Why Does the Internet Love Ron Paul?

A Posts entry from Friday, May 11, 2007

5:35 PM

So there’s been a lot of Internet buzz about 2008 Republican presidential hopeful Ron Paul. U.S. News recently published an article titled Ron Paul’s Online Rise, which mentions his status as the #1 searched term on popular blog syndication website, Technorati. I’ve read a lot of other news stories about this phenomenon, but none of them have asked a rather interesting (at least to me) question: why does the Internet love Ron Paul?

o_rly_200x183shkl.jpgThe Internet is a great conduit for transmitting memes thanks to its speed and large user base. A meme, as defined by Richard Dawkins, is a unit of cultural information that can be spread from person to person much like a gene, which it’s essentially analagous to. Sometimes memes rise without any rhyme or reason, but in some cases, upon further inspection, the underlying reasons for why they take shape and form memeplexes are actually somewhat obvious.
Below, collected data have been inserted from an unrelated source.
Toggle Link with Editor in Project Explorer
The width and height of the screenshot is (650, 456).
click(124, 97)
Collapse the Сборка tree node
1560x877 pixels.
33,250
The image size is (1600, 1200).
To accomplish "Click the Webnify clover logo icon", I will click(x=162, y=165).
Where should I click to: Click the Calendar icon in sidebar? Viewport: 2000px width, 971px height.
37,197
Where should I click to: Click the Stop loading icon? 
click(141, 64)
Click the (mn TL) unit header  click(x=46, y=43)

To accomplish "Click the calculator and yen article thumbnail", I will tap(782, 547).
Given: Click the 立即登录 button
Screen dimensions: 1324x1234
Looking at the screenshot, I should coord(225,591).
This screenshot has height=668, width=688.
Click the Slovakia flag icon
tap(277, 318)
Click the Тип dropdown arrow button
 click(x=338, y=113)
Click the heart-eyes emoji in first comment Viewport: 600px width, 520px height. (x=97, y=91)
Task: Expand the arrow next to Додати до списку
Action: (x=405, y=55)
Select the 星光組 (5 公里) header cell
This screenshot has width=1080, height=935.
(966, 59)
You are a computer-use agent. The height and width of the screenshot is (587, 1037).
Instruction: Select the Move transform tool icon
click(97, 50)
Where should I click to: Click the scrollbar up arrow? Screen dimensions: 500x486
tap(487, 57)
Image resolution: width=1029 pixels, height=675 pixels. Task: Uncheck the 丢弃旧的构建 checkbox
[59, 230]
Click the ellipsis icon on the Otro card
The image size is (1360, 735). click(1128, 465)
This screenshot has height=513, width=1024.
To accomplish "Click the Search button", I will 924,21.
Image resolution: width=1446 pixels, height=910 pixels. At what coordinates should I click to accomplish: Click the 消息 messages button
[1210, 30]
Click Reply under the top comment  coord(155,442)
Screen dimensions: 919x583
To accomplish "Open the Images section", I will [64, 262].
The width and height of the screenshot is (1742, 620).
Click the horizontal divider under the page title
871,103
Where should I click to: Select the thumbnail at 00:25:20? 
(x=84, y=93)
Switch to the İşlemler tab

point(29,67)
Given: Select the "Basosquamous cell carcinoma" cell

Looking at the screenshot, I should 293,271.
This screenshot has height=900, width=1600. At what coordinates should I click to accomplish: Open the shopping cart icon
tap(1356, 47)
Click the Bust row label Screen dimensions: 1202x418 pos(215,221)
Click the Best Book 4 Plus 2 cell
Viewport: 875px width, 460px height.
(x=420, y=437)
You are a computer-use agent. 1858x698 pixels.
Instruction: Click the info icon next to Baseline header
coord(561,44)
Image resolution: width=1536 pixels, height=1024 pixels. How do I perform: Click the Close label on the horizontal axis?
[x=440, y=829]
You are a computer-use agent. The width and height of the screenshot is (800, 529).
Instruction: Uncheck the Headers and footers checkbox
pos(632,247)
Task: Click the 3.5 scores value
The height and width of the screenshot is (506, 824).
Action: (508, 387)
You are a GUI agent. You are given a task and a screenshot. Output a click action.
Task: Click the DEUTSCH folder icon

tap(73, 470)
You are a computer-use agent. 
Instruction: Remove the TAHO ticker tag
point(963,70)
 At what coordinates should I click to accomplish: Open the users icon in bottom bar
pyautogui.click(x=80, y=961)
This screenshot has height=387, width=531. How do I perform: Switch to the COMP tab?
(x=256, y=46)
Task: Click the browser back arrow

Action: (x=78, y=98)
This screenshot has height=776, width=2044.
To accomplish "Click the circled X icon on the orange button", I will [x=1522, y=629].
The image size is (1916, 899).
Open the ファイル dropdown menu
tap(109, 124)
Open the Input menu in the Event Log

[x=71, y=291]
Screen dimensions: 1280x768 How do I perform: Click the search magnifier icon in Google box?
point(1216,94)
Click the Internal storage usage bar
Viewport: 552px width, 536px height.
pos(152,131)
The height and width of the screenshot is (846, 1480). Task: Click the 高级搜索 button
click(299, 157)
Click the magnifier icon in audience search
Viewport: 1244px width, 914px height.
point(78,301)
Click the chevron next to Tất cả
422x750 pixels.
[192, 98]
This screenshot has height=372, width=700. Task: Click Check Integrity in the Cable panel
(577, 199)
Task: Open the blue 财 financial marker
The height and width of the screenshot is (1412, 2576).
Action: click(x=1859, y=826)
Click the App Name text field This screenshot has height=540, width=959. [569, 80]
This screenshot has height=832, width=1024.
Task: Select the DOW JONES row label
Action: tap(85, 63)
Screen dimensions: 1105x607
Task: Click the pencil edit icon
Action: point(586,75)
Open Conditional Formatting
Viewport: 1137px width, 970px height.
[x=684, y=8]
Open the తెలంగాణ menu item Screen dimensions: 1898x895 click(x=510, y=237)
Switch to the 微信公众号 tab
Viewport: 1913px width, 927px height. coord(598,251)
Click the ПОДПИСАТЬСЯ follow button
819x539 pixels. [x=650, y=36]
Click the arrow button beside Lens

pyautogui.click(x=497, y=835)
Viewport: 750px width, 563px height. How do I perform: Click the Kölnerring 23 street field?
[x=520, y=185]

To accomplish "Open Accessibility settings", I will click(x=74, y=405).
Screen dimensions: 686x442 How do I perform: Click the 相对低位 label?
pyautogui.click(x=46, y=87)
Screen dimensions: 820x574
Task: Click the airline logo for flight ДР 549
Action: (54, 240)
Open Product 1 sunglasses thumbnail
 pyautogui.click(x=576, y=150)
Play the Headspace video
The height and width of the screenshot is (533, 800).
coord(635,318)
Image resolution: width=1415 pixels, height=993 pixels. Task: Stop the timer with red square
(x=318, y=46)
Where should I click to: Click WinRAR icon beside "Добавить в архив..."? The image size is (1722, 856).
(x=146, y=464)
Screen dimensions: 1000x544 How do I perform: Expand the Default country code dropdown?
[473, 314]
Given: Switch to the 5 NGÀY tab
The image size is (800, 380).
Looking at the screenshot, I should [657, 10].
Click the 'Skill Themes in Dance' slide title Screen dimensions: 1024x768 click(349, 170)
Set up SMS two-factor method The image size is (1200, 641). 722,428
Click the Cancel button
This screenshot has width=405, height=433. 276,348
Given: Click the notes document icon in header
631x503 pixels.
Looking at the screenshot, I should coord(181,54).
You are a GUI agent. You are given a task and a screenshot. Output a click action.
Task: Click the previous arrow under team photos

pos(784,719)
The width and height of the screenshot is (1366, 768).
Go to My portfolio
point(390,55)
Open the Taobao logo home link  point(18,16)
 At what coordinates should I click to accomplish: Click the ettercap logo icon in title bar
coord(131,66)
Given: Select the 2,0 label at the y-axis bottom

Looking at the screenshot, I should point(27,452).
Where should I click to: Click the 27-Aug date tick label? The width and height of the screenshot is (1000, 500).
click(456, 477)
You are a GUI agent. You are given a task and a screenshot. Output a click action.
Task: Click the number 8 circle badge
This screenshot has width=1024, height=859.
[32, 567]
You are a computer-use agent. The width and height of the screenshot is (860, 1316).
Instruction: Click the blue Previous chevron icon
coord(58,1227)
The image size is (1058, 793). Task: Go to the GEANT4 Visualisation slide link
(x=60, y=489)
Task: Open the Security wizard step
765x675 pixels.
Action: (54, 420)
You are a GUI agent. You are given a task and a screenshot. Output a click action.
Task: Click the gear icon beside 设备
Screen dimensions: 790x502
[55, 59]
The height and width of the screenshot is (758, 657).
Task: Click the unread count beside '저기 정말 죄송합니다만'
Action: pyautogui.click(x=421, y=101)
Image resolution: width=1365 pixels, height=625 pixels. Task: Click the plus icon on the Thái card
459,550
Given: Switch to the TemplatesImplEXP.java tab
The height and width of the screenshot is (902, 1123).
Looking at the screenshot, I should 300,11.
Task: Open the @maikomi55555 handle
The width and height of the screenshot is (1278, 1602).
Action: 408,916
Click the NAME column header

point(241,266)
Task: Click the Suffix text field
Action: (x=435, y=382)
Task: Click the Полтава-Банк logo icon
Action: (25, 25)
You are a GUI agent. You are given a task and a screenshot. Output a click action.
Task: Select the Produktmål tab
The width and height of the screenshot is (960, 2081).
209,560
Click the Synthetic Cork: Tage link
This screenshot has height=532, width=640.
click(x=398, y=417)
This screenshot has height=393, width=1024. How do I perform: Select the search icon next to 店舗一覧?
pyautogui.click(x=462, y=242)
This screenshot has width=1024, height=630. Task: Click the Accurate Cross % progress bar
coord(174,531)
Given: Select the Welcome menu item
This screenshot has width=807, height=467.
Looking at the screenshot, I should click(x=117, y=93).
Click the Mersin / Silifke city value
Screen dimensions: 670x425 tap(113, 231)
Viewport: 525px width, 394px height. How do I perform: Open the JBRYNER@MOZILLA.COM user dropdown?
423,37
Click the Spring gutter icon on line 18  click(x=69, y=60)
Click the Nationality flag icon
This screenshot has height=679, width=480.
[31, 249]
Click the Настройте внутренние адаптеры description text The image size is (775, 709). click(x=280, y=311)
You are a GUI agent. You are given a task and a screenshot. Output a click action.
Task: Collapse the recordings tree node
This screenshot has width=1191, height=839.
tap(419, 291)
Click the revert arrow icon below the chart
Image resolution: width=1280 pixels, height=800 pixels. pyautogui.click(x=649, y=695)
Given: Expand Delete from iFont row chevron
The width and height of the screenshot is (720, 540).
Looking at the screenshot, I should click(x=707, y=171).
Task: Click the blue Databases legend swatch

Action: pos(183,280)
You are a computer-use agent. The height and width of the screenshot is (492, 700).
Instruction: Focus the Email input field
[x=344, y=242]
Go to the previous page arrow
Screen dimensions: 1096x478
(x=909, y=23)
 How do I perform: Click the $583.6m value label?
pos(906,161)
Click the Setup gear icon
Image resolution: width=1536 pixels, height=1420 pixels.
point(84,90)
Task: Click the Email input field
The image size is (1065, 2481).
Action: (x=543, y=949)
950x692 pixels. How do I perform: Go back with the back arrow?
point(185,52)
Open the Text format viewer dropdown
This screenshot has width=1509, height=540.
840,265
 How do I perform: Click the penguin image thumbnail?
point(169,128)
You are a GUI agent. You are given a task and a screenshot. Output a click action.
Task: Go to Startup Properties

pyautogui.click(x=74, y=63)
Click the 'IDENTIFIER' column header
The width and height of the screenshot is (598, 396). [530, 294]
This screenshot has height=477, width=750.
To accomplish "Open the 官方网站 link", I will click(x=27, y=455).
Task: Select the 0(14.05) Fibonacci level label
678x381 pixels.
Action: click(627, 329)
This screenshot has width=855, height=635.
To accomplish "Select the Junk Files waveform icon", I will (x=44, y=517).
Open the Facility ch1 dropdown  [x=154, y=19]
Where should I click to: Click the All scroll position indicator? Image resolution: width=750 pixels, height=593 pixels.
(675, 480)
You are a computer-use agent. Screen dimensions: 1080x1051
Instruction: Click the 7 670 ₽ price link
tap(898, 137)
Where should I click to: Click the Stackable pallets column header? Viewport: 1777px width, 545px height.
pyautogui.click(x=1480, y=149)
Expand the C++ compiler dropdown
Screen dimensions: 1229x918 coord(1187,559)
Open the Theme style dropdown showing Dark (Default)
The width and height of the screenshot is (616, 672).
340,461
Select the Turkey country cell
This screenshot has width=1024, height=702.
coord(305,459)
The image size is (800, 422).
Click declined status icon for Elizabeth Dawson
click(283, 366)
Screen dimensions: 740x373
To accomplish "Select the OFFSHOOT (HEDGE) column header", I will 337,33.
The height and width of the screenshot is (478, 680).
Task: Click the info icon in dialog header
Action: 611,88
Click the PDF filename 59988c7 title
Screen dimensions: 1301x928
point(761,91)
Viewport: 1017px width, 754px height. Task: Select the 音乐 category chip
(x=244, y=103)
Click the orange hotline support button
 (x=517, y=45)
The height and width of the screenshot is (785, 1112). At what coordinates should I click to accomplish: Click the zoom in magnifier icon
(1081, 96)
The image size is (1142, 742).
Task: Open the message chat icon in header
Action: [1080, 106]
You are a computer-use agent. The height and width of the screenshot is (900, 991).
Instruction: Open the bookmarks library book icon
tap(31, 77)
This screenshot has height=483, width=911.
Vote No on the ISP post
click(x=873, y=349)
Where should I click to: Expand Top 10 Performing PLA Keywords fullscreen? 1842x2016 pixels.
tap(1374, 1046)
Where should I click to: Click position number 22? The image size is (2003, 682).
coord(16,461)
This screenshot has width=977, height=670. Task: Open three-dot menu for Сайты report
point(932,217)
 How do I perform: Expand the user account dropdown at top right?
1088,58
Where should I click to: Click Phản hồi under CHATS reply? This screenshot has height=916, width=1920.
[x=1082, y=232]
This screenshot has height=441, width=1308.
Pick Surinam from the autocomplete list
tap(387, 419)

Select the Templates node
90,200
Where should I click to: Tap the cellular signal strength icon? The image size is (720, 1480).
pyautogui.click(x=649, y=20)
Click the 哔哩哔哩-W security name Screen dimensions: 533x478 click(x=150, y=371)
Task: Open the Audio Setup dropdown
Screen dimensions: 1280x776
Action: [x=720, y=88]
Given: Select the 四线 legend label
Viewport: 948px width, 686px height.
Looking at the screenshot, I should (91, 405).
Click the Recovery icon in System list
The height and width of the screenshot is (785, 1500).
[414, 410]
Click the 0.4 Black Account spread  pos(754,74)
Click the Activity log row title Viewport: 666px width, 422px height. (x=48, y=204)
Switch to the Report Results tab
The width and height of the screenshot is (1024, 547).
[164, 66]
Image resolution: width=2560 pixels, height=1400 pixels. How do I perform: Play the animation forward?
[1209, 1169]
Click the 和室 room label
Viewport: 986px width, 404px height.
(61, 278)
Libertarianism is a good example of an Internet memeplex with an obvious explanation. Tech-savvy people seem to be inexplicably drawn to its superrational model of absolute, decentralized personal freedom. This is because the Internet rewards introverted thought and behavior, which is a central pillar of Libertarianism and its evil, Down syndrome-affected spawn, Objectivism. Internet Libertarians are generally the only type of people who have the will and endurance to engage in lengthy and inane online debates (see: any YouTube video or Digg post) and their hope for victory is sustained by their unrelenting e-hubris and the army of trolls who strongly identify with their ultimately shallow, selfish logic. While these groups of people tend to be small in number, they’re vocal enough to decidedly shape the discourse on many popular social bookmarking and news/blog syndication websites, such as Digg, Technorati and Newsvine.

As a meme spreads, it can often propogate itself like a virus, acting as an independent life-form which continues to get passed on, even at the expense of its host. The so-called “selfish meme” is evident in how Libertarianism spreads through the Internet. The appeal of viewing society as a logic puzzle rather than a complex system, reducing even the most complicated, abstract ideas into mundane modal statements, is a fairly compelling one, especially for people who spend a large amount of their time arguing on Internet forums and reading Slashdot.

The world would be a much happier and safer place if all problems could be solved by “debugging” them, so to speak, or by simply answering any perplexing moral, ethical, political or philosophical quandry that has no easy answer with pre-packaged Libertarian rhetoric (which typically places them as heirs of the American Revolution by using phrases like “original intent” and “freedom-loving”). This eliminates the need for actual understanding and replaces it with evangelized, Pavlovian response mechanisms that turn groups of individuals into cogs in a machine, operating like the very code some of them write (typically the slightly more educated ones). They then flood the Internet in droves, endorsing candidates like Ron Paul (the meme within the memeplex of ideology) who preach to the choir of free-market, free-state ideologues, and reap the virtual rewards, like this retarded YouTube video below:

Thankfully, as Wonkette reminds:

We probably gave him one of the coveted Wonkette presidential endorsements, too, but Internet buzz rarely translates into anything in real life, as the nation learned from the tragic failures of Ned Lamont and Snakes On a Plane.

2 Comments

Concerned

umm… what exactly makes that video “retarded”? was its mother drinking heavily while she was pregnant with it? Did it recently respond poorly to some kind of vaccination? Ron Paul has alot of support online because heavy online newsers are usually well informed and can think for themselves.

Dustin Dollar

Anyone who doesn’t at least respect the Libertarian view point should study more history.